STEPHEN KINZER: We intervened and invaded Panama in order to overthrow General Noriega, but what I discovered upon working on my Panama chapter is that Noriega had been on the payroll of the C.I.A. for 30 years. He committed a number of sins. Part of it was his involvement in the drug trade, although the U.S. government and the C.I.A. had been completely aware of this for years. He was leading Panama out of the U.S. orbit. He was interfering with American plans to carry out the Contra war in Central America. You'll remember the Contadora process that was part of the peace process in Central America. Contadora is actually an island in Panama, so it was there that some of this peace process that undermined the Contra project took place.

In addition, Noriega could have been overthrown in a coup that Panamanians were carrying out just a few days before our invasion.

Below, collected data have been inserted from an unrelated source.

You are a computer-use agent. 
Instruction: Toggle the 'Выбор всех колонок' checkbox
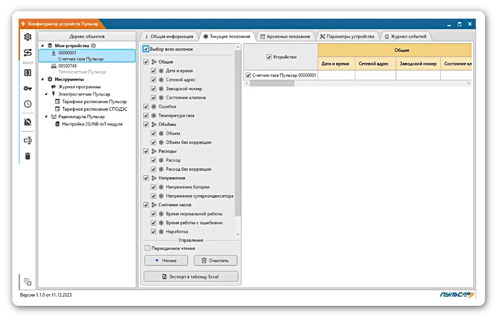[146, 50]
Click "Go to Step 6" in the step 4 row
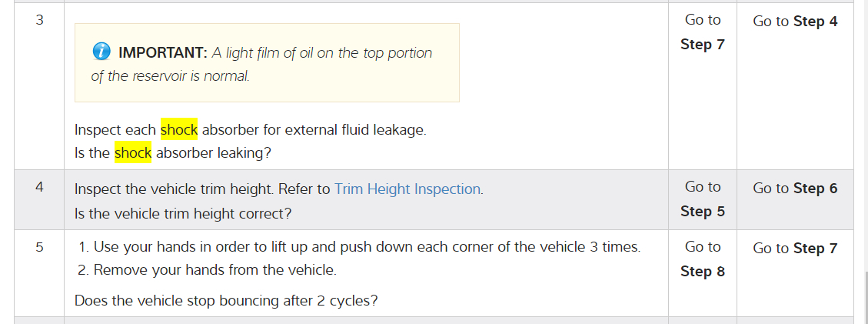Screen dimensions: 868x324 [795, 189]
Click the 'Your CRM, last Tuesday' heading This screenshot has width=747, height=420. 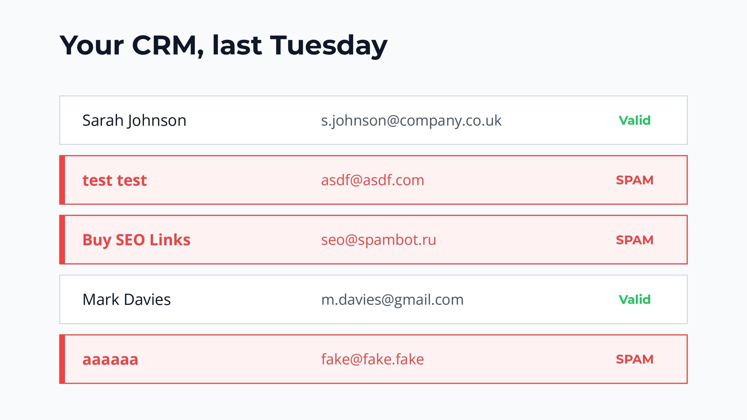223,46
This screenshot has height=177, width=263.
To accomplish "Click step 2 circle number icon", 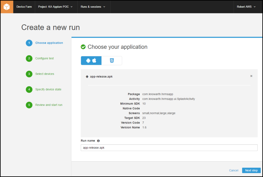I will click(29, 59).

And the Panamanian general who was carrying out this coup informed the U.S. -- he only asked the U.S. to block a couple of roads to prevent Noriega’s loyalists from coming into Panama. And that coup would have succeeded, but we didn't support it, and the American commander later explained why. He said that coup would have only overthrown Noriega. It would have left the very nationalist Panamanian defense force intact. We didn't only want to get rid of Noriega. We wanted to get rid of the entire military institution which had fallen away from American influence and become a reflection of some nationalist Panamanian aspirations. And that wasn’t a successful outcome of the Panamanian intervention.

AMY GOODMAN: We only have a minute left. But you end with, of course, Iraq today.

STEPHEN KINZER: When President Bush practiced the speech that day about two years ago, in which he announced the invasion of Iraq, he did it in a room in the White House called the Treaty Room. That was the very same room in which the Spanish document of surrender that gave the U.S. control over Cuba and Puerto Rico had been signed more than a hundred years earlier. And on the wall in that room is a picture of that episode, the signing of that treaty. That picture is dominated by the large figure of President William McKinley, so he was symbolically looking over Bush's shoulder when Bush was reading the speech announcing the invasion of Iraq. And no one would have understood better than President McKinley that Bush was not leading the U.S. into the regime change era. The U.S. had been in that era for more than a century.

AMY GOODMAN: Stephen Kinzer, author of Overthrow: America's Century of Regime Change from Hawaii to Iraq.